**Your instructions**
Could you give back the listing below exactly, every line included?

(Provided material Opens)

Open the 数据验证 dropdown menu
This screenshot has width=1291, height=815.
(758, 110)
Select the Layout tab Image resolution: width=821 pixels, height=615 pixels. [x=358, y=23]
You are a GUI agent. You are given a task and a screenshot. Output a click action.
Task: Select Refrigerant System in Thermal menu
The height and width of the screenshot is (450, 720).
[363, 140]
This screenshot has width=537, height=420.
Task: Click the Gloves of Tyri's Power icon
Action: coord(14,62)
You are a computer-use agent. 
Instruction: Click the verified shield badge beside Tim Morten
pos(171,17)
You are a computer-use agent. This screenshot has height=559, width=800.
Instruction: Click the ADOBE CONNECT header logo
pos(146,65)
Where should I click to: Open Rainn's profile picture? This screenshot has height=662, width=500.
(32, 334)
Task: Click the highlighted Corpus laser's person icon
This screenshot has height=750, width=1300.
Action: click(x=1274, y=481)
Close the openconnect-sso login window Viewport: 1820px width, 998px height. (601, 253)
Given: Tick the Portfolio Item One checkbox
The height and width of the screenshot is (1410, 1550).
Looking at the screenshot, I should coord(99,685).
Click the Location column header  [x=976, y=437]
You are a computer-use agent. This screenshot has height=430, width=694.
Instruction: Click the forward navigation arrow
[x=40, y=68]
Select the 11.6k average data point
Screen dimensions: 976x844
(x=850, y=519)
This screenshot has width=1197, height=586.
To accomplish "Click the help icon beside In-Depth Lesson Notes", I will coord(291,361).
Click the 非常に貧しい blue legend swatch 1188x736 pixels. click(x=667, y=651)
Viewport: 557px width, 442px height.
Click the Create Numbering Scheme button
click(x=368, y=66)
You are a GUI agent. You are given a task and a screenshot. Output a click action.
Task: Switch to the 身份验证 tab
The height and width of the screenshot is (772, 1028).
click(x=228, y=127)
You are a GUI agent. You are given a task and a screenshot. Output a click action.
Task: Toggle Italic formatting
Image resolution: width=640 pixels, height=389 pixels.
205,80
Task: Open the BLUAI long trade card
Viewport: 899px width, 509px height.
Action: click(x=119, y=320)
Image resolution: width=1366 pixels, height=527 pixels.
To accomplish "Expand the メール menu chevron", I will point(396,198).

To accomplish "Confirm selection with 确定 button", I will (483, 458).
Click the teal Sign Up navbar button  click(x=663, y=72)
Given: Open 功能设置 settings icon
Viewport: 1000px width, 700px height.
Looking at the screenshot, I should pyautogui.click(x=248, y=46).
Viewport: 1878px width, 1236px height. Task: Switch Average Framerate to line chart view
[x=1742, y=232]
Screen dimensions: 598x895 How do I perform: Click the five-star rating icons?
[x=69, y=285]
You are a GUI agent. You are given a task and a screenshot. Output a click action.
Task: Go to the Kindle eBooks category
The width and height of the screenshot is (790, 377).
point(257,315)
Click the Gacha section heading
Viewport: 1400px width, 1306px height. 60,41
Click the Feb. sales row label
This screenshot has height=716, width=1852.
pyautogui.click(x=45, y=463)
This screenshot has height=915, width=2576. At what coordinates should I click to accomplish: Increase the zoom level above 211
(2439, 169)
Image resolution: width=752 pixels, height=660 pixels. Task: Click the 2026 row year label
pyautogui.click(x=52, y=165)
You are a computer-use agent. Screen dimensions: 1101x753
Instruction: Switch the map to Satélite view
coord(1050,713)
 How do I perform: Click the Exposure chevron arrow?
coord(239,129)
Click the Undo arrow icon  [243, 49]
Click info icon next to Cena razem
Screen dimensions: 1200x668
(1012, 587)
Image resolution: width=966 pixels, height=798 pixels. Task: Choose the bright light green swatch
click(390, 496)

(Provided material Closes)

**Exercise response**
Open the 数据验证 dropdown menu
This screenshot has width=1291, height=815.
(758, 110)
Select the Layout tab Image resolution: width=821 pixels, height=615 pixels. [x=358, y=23]
You are a GUI agent. You are given a task and a screenshot. Output a click action.
Task: Select Refrigerant System in Thermal menu
The height and width of the screenshot is (450, 720).
[363, 140]
This screenshot has width=537, height=420.
Task: Click the Gloves of Tyri's Power icon
Action: coord(14,62)
You are a computer-use agent. 
Instruction: Click the verified shield badge beside Tim Morten
pos(171,17)
You are a computer-use agent. This screenshot has height=559, width=800.
Instruction: Click the ADOBE CONNECT header logo
pos(146,65)
Where should I click to: Open Rainn's profile picture? This screenshot has height=662, width=500.
(32, 334)
Task: Click the highlighted Corpus laser's person icon
This screenshot has height=750, width=1300.
Action: click(x=1274, y=481)
Close the openconnect-sso login window Viewport: 1820px width, 998px height. (601, 253)
Given: Tick the Portfolio Item One checkbox
The height and width of the screenshot is (1410, 1550).
Looking at the screenshot, I should coord(99,685).
Click the Location column header  [x=976, y=437]
You are a computer-use agent. This screenshot has height=430, width=694.
Instruction: Click the forward navigation arrow
[x=40, y=68]
Select the 11.6k average data point
Screen dimensions: 976x844
(x=850, y=519)
This screenshot has width=1197, height=586.
To accomplish "Click the help icon beside In-Depth Lesson Notes", I will coord(291,361).
Click the 非常に貧しい blue legend swatch 1188x736 pixels. click(x=667, y=651)
Viewport: 557px width, 442px height.
Click the Create Numbering Scheme button
click(x=368, y=66)
You are a GUI agent. You are given a task and a screenshot. Output a click action.
Task: Switch to the 身份验证 tab
The height and width of the screenshot is (772, 1028).
click(x=228, y=127)
You are a GUI agent. You are given a task and a screenshot. Output a click action.
Task: Toggle Italic formatting
Image resolution: width=640 pixels, height=389 pixels.
205,80
Task: Open the BLUAI long trade card
Viewport: 899px width, 509px height.
Action: click(x=119, y=320)
Image resolution: width=1366 pixels, height=527 pixels.
To accomplish "Expand the メール menu chevron", I will point(396,198).

To accomplish "Confirm selection with 确定 button", I will (483, 458).
Click the teal Sign Up navbar button  click(x=663, y=72)
Given: Open 功能设置 settings icon
Viewport: 1000px width, 700px height.
Looking at the screenshot, I should pyautogui.click(x=248, y=46).
Viewport: 1878px width, 1236px height. Task: Switch Average Framerate to line chart view
[x=1742, y=232]
Screen dimensions: 598x895 How do I perform: Click the five-star rating icons?
[x=69, y=285]
You are a GUI agent. You are given a task and a screenshot. Output a click action.
Task: Go to the Kindle eBooks category
The width and height of the screenshot is (790, 377).
point(257,315)
Click the Gacha section heading
Viewport: 1400px width, 1306px height. 60,41
Click the Feb. sales row label
This screenshot has height=716, width=1852.
pyautogui.click(x=45, y=463)
This screenshot has height=915, width=2576. At what coordinates should I click to accomplish: Increase the zoom level above 211
(2439, 169)
Image resolution: width=752 pixels, height=660 pixels. Task: Click the 2026 row year label
pyautogui.click(x=52, y=165)
You are a computer-use agent. Screen dimensions: 1101x753
Instruction: Switch the map to Satélite view
coord(1050,713)
 How do I perform: Click the Exposure chevron arrow?
coord(239,129)
Click the Undo arrow icon  [243, 49]
Click info icon next to Cena razem
Screen dimensions: 1200x668
(1012, 587)
Image resolution: width=966 pixels, height=798 pixels. Task: Choose the bright light green swatch
click(390, 496)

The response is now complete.